**EXTRACTED ENTRIES**

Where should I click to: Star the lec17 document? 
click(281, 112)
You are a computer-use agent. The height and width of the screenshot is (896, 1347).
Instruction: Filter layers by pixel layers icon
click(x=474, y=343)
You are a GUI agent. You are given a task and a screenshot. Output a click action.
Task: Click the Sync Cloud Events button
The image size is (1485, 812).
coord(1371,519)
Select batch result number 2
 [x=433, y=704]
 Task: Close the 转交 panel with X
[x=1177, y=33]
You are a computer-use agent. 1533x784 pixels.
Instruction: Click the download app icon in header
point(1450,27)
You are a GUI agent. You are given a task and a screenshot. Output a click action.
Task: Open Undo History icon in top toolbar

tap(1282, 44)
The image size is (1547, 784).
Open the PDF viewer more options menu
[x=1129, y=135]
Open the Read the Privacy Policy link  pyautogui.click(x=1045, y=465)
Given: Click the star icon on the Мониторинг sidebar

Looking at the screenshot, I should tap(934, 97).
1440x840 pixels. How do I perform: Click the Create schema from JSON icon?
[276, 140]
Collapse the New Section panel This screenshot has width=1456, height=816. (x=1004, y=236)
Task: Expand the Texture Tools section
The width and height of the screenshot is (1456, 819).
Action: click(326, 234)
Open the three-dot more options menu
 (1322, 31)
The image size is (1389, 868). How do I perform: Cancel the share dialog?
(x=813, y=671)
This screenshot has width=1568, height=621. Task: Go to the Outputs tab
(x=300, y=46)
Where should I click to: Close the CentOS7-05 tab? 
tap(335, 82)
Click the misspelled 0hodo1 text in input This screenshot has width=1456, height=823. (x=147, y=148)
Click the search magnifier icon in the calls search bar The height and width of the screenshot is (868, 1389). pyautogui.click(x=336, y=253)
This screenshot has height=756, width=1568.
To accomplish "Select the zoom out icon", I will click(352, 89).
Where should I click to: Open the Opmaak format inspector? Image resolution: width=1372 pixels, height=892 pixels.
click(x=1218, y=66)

**EXERCISE BRIEF**
Considering only the material above, set down every line from the one with "Given: Click the" to the one with "Task: Expand the Texture Tools section", inclusive, exactly as written.

**RESULT BELOW**
Given: Click the star icon on the Мониторинг sidebar

Looking at the screenshot, I should tap(934, 97).
1440x840 pixels. How do I perform: Click the Create schema from JSON icon?
[276, 140]
Collapse the New Section panel This screenshot has width=1456, height=816. (x=1004, y=236)
Task: Expand the Texture Tools section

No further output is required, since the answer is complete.